Wednesday, February 18, 2009

Utah Roads Shut Down Due To Burgers And Beer


Red meat and beer clogged major traffic arteries Tuesday, slowing the morning commute.

Motorists on Interstate 15 were impeded by a piles of hamburgers after a truck spilled a load of the patties, blocking the northbound lanes for four hours.

The driver of a tractor-trailer carrying 40,000 pounds of hamburger patties dozed off around 5 a.m., said Utah Highway Patrol trooper Cameron Roden. The truck driver's rig drifted to the left side of the freeway near 2300 North and crashed into a wall and an overhead sign, which ripped open his trailer, spilling hamburger over the north and southbound lanes of the interstate.

Motorists were detoured off I-15 and onto surface streets to bypass the meat.

UHP quickly cleared southbound lanes, but northbound lanes were not reopened until about 9:30 a.m., Roden said. No one was injured in the incident.

A second truck spill east of Morgan caused minor delays.

Before 7:30 a.m., a truck was heading westbound on Interstate 84 about a half-mile east of Morgan.

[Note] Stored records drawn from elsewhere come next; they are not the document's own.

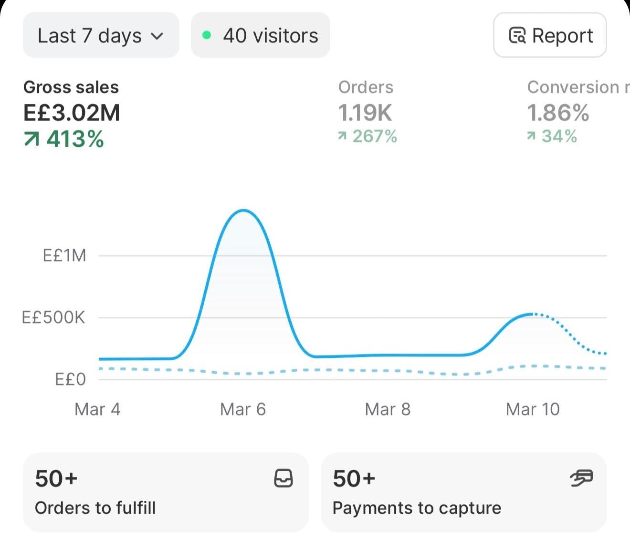
Task: Select the Orders metric tab
Action: coord(368,112)
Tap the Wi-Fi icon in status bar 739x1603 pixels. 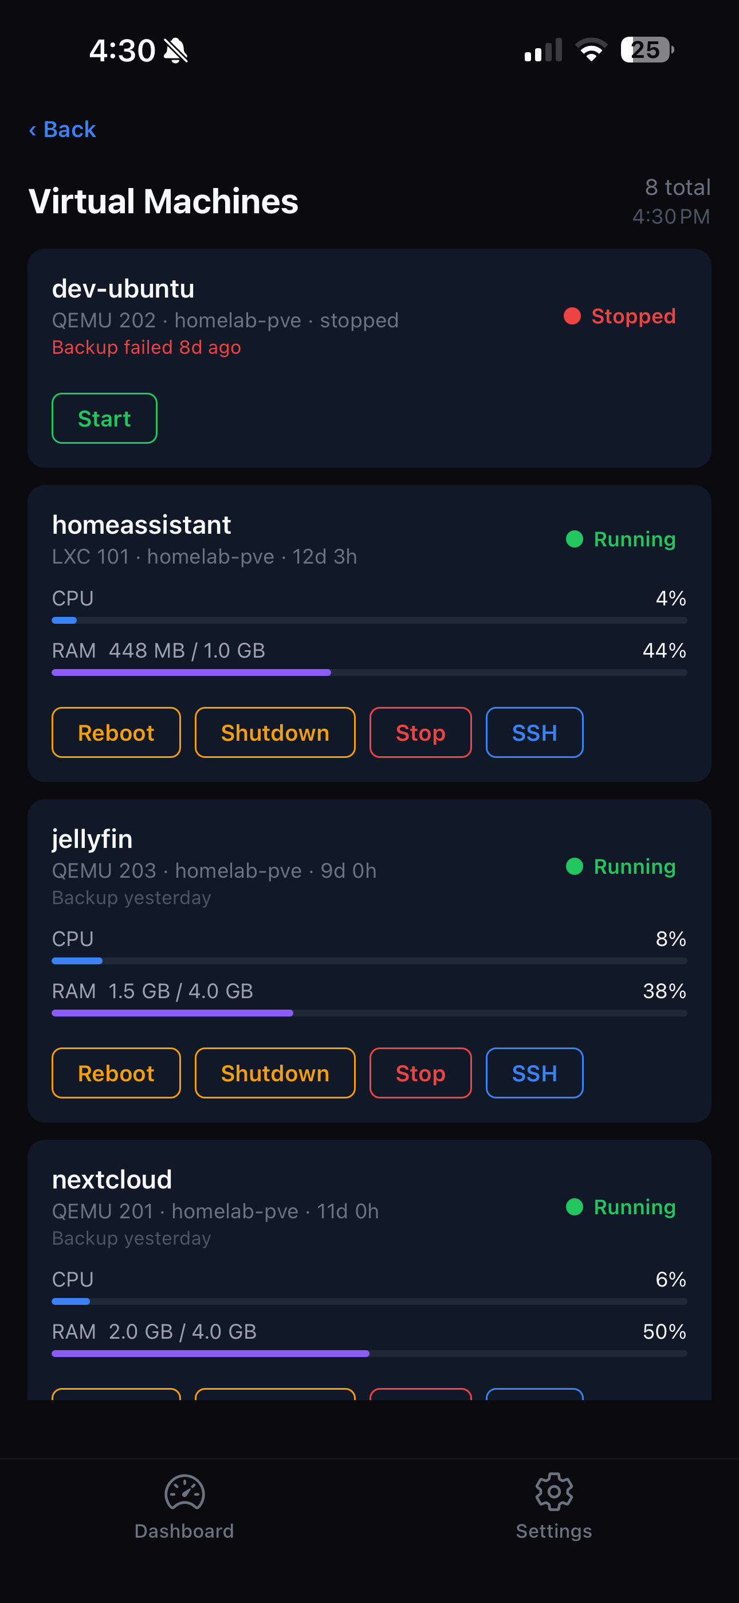pos(591,50)
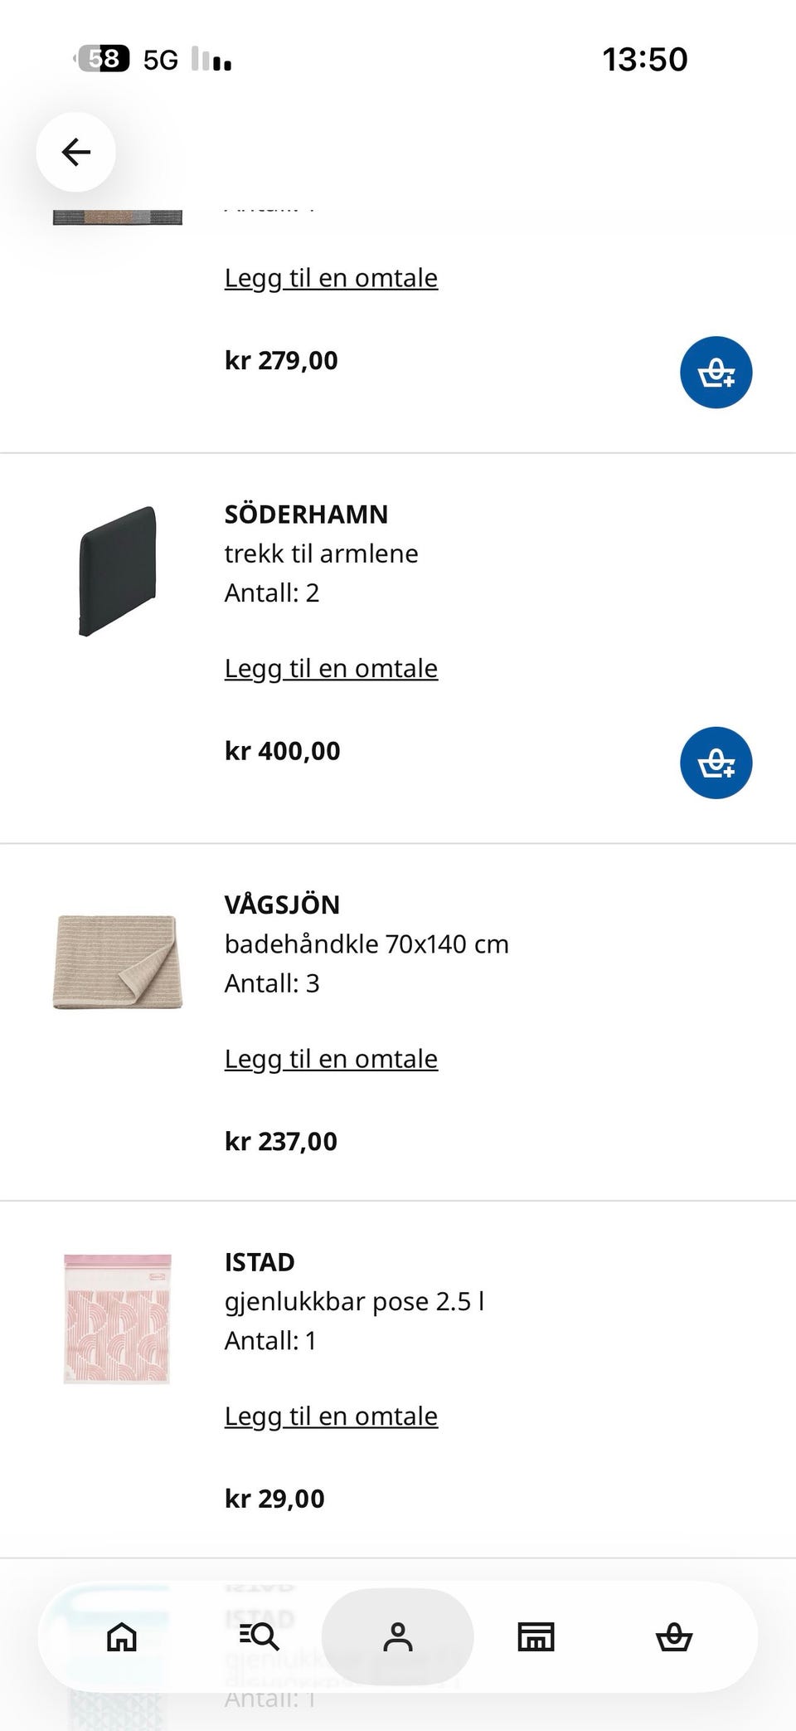This screenshot has width=796, height=1731.
Task: Open the Home tab in bottom navigation
Action: click(x=122, y=1636)
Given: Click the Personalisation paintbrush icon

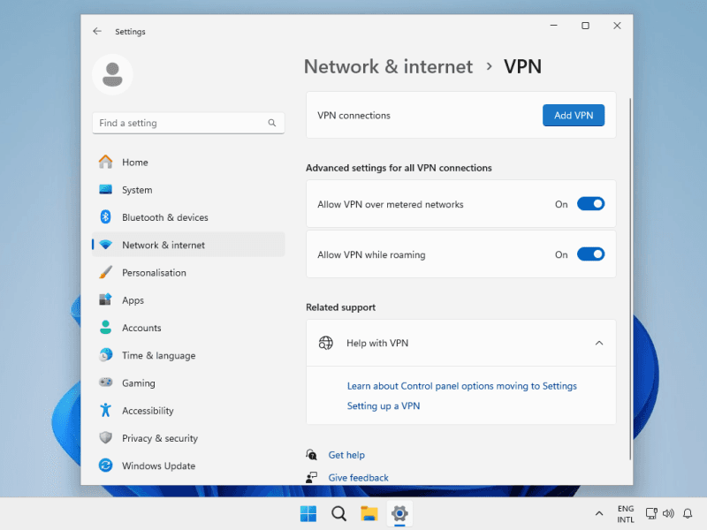Looking at the screenshot, I should pyautogui.click(x=105, y=273).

The driver was traveling too fast for the snowy conditions there and lost control, Roden said.

The truck slipped off to the left, hit a guardrail, and flipped over on its side. The impact split the truck open, spilling Fat Tire Beer being shipped from Colorado, Roden said.

No other vehicles were involved in the accident, and the truck driver was slightly dazed but uninjured. Troopers blocked the left lane and directed traffic around to the right side.